W sądzie rejonowym ruszył proces dotyczący nieprawidłowości w Geotermii. Na ławie oskarżonych zasiedli: były prezes tej spółki Marcin R. i Jacek M., szef firmy, która brała udział w przebudowie basenu zewnętrznego Geotermii.
Trzeci oskarżony - Kamil Ż., były pracownik „Solanek” nie pojawił się na sali sądowej. Wcześniej, w trakcie przesłuchań, przyznał się do winy i zaproponował, że dobrowolnie podda się karze.
„Lewizna” na całego
Zdaniem prokuratury, Marcin R. i Kamil Ż. działając razem wyprowadzali pieniądze z „Solanek”. Pracownik fałszował faktury i delegacje, a prezes je zatwierdzał. Spółka miała na tym stracić ok. 60 tys. zł. Zarzuty śledczych obciążone są karą od 6 miesięcy do 8 lat więzienia.
Kamil Ż. miał fałszować faktury za zakupy w sklepie komputerowym. Ponadto przedstawiał „lewe” delegacje za dojazdy na szkolenia w Rzeszowie, choć nigdy nie brał w nich udziału. Co więcej: z kasy Solanek dofinansowano jego rzekome studia i dojazdy na zajęcia. W rzeczywistości Ż. tam nie jeździł, bo w ogóle nie studiował.
„Wszystko odbywało się na polecenie R., który czerpał z tego korzyści majątkowe i rzeczowe. Użył mnie jako narzędzia. Faktury drukowałem na komputerze i używałem photoshopa, a pieniądze przekazywałem prezesowi” - w trakcie postępowania przygotowawczego zeznał Kamil Ż. Dodał, że do domu swego szefa przywoził dokumenty i pieniądze wypłacane z kasy Solanek.
Były prezes: - To kłamstwo
Marcin R. przed sądem nie przyznał się do winy. Stwierdził, że Kamil Ż. działał na własną rękę, a on nie miał o tym pojęcia.
- Nigdy nie brałem udziału w żadnym przestępczym procederze ani z Kamilem Ż., ani z jakimkolwiek pracownikiem spółki - powiedział w sądzie były szef Solanek. - I dodał: - Kamil Ż. przerzuca całą odpowiedzialność na mnie, a jest to kłamstwo.
Marcin R. przyznał, że Ż. przywoził mu dokumenty do domu, a „sporadycznie” także pieniądze, które były przeznaczane na zakup paliwa na wyjazdy służbowe, a później się z nich rozliczał.

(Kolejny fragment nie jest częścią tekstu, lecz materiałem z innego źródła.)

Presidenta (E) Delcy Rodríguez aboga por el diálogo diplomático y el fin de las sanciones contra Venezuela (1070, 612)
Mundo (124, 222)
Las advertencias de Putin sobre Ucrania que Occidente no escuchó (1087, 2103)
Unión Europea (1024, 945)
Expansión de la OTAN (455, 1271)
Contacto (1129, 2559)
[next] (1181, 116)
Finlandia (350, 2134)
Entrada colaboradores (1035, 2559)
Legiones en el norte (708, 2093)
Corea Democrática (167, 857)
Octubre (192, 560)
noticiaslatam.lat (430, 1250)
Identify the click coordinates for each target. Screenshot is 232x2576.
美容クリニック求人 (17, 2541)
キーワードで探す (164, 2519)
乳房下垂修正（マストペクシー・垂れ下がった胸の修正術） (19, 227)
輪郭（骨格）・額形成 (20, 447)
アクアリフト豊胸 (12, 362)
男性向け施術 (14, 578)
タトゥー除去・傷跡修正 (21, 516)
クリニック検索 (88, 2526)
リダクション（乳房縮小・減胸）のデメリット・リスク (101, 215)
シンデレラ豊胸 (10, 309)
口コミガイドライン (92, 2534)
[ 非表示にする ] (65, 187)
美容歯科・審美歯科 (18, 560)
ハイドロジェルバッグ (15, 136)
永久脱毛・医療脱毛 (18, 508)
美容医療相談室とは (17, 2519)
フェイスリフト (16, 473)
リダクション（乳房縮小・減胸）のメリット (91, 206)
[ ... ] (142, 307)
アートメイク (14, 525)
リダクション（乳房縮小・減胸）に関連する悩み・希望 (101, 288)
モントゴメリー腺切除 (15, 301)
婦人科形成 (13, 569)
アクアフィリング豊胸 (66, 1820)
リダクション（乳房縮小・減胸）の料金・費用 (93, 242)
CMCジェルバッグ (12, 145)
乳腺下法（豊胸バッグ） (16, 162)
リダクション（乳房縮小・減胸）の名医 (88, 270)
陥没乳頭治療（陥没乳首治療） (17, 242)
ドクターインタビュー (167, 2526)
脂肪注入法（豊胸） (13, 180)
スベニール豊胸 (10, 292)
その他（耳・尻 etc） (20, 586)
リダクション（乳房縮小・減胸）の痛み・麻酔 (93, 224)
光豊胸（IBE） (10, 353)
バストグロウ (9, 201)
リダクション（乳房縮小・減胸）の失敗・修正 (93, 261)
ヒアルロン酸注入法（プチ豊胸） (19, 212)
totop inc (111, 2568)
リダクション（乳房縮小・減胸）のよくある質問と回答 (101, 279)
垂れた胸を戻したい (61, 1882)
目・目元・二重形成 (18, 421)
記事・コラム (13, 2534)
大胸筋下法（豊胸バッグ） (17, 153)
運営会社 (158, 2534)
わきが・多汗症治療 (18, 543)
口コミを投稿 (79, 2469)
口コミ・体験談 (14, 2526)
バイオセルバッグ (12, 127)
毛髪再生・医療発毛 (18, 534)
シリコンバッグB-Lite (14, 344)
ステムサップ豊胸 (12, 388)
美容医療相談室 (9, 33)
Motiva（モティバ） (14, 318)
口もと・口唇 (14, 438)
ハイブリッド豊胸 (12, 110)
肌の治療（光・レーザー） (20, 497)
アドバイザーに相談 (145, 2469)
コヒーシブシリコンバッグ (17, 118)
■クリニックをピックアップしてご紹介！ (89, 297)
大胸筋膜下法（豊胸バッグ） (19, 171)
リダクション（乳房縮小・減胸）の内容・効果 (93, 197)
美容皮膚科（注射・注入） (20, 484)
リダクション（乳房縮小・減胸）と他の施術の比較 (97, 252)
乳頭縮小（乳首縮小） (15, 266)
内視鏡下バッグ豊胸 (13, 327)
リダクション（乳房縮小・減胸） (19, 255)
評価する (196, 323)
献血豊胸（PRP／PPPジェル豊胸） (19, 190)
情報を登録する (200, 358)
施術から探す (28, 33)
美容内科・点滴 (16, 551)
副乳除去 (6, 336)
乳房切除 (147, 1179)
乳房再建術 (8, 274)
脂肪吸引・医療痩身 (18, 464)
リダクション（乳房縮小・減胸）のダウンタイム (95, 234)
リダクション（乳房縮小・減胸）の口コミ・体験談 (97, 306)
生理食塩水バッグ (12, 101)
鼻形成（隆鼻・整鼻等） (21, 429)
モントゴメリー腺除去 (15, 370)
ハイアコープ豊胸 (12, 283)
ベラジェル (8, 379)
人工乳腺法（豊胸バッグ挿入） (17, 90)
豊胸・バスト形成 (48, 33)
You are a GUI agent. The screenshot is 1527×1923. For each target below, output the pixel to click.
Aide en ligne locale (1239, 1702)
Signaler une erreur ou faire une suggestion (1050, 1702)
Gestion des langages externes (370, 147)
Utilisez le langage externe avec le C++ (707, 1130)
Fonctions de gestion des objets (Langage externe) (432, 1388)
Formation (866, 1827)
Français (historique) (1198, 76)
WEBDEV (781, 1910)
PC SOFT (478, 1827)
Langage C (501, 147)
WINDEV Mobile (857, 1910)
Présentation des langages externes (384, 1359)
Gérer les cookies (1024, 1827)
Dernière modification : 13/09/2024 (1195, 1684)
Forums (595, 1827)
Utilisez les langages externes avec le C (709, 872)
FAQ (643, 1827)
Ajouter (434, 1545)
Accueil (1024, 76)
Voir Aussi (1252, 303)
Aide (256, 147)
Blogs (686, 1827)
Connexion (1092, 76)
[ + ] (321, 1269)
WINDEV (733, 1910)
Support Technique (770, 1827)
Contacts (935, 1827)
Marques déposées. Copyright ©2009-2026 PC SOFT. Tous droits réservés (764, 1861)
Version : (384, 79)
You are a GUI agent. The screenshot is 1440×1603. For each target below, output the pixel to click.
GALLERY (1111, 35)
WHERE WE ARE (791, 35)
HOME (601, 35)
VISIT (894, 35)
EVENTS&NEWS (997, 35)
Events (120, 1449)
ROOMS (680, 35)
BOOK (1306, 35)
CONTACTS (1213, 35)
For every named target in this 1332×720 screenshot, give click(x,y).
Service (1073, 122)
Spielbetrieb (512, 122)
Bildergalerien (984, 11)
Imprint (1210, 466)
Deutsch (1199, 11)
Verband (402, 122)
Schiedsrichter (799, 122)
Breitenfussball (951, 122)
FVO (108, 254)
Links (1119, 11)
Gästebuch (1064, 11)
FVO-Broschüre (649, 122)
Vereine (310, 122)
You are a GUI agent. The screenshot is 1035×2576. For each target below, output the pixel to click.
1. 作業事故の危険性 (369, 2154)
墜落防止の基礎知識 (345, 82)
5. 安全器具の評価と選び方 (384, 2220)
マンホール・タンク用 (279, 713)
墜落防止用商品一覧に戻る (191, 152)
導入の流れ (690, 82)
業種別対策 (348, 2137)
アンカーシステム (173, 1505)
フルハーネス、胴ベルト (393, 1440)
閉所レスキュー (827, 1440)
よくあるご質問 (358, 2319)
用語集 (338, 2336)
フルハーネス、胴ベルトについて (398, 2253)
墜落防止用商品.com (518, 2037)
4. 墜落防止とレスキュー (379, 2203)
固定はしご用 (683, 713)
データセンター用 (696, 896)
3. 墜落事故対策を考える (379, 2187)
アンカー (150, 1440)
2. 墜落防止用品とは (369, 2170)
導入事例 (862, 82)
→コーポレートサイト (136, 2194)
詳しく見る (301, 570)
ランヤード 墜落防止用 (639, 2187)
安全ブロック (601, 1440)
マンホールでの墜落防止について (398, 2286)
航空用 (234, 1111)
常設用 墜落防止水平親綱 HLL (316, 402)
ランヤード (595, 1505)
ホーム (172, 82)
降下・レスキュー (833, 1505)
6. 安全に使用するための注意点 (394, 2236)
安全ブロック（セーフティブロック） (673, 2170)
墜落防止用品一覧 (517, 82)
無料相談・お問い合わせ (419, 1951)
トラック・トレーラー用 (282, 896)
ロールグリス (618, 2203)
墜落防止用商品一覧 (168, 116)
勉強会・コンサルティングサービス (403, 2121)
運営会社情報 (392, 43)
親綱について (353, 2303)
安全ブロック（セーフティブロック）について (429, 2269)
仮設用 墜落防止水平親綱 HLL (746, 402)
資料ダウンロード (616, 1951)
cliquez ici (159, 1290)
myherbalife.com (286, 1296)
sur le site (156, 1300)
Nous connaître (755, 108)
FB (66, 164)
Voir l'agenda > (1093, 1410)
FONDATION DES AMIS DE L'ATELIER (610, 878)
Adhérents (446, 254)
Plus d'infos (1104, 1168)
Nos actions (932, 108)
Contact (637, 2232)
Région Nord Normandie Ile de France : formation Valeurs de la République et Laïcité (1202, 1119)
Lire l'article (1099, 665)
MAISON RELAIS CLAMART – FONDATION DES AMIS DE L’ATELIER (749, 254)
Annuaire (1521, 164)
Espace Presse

- Dlaczego sam pan nie pobierał z kasy pieniędzy na wyjazd służbowy, tylko po południu angażował pracownika, aby przyjeżdżał do pana? - pytała prokurator Małgorzata Zdrojewska- Gutowska. Marcin R. odpowiedział: - Zazwyczaj pieniądze pobierałem sam.
Nieprawda w fakturach?
Były szef Solanek jest oskarżony także o to, że zatwierdzał wystawiane przez Jacka M. faktury, w których opisach widniały inne prace, niż rzeczywiście były wykonane w Solankach.
Jackowi M. zarzucono z kolei to, że takie faktury wystawiał, za co grozi od 3 miesięcy do 5 lat więzienia. Jacek M. na policji się do tego przyznał, później zmienił zdanie.
W sądzie R. i M. zgodnie tłumaczyli, że nie mieli innego wyjścia, bo chodziło o jak najszybsze zakończenie remontu basenu zewnętrznego Solanek.